Want to appear powerful? Wear black
The color black doesn’t just evoke feelings of power when it comes to logos. Various studies have suggested the same psychology applies to humans, as well. For example, researchers looked at more than 52,000 professional hockey games and found that teams were penalized for aggression by the referees far more frequently when they were wearing black jerseys. No wonder lawyers almost always wear black, judges wear black robes, and Coco Chanel invented the “little black dress” for powerful women.

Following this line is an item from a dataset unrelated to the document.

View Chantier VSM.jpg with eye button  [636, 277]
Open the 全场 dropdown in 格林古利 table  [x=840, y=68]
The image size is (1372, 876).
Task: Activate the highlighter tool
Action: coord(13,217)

Men and women see red differently.
Researchers at Arizona State University made the groundbreaking discovery that the ability to see red in all its glory often comes down to gender. There’s actually a gene that allows people to see and interpret red and the related cardinal, maroon, crimson, etc., and that gene is linked to the x-chromosome. Because women have two x chromosomes by nature, they’re armed with a better ability to see the entire red spectrum, whereas males, with their single x chromosome, aren’t necessarily equipped to notice much difference between red and, say, cardinal.
62-90% of a first impression is due to colors.
When people meet for the first time, the vast majority of their first impressions are made up of color recognition. Studies suggest that those who consistently wear neutral colors or black make fewer positive first impressions, but those who wear brighter colors are more likely to form friendly bonds. More specifically, wearing hints of red (for women) or blue (for men) on a first date could lead to stronger feelings and a definite second date, while those who wear black for a job interview are more likely to be hired.
Blue is the world’s favorite color.
Despite the many differences of cultures and people around the world, there is at least one thing we all have in common: the color blue. Studies done around the world reveal that a whopping 40% of people consider blue to be their favorite color. Second place goes to purple, though that received only 14%, and last place goes to black.